Morris Counting

February 20, 2015

We have today an algorithm from the early days of computing that is still relevant today: counting a large number of events using only a small amount of memory. The technique was invented by Robert Morris (early unix researcher and NSA cryptographer, father of the RTM of “internet worm” fame) and described in his 1978 paper
“Counting Large Numbers of Events in Small Registers.”

The basic idea is to count logarithms instead of discrete events. Assuming base-2 logarithms, the algorithm is simple:

Initialize a counter C to 0.

When an event occurs, increment the counter with probability 2^−C.

When asked for the count, return 2^C − 1.

It probably seems like a trivial saving to record a count in a single byte instead of, say, a 4-byte integer. But the savings multiply quickly if you need to count a large number of distinct events; the difference between 1-megabyte and 4-megabytes of counters could be significant in a large program where counting is only a small part of the whole.

Your task is to write a program that does Morris counting. When you are finished, you are welcome to read or run a suggested solution, or to post your own solution or discuss the exercise in the comments below.

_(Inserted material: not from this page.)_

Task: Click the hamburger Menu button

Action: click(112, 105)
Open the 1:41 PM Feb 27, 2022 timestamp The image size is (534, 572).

Posted by programmingpraxis

Filed in Exercises

5 Comments »

5 Responses to “Morris Counting”

1p – Morris Counting | blog.offeryour.com said
February 20, 2015 at 10:36 PM
[…] https://programmingpraxis.com/2015/02/20/morris-counting/ […]
1p – Morris Counting – Exploding Ads said
February 20, 2015 at 10:38 PM
[…] https://programmingpraxis.com/2015/02/20/morris-counting/ […]
Jussi Piitulainen said
February 21, 2015 at 8:07 PM
Interesting. I think the following Python code displays a run of the last section of the paper at a number of different counts. I set a higher parameter for greater accuracy and a smaller range, and I made the counter stop at the maximum eight-bit value. Python treats a boolean False as 0 and True as 1 when added to the counter.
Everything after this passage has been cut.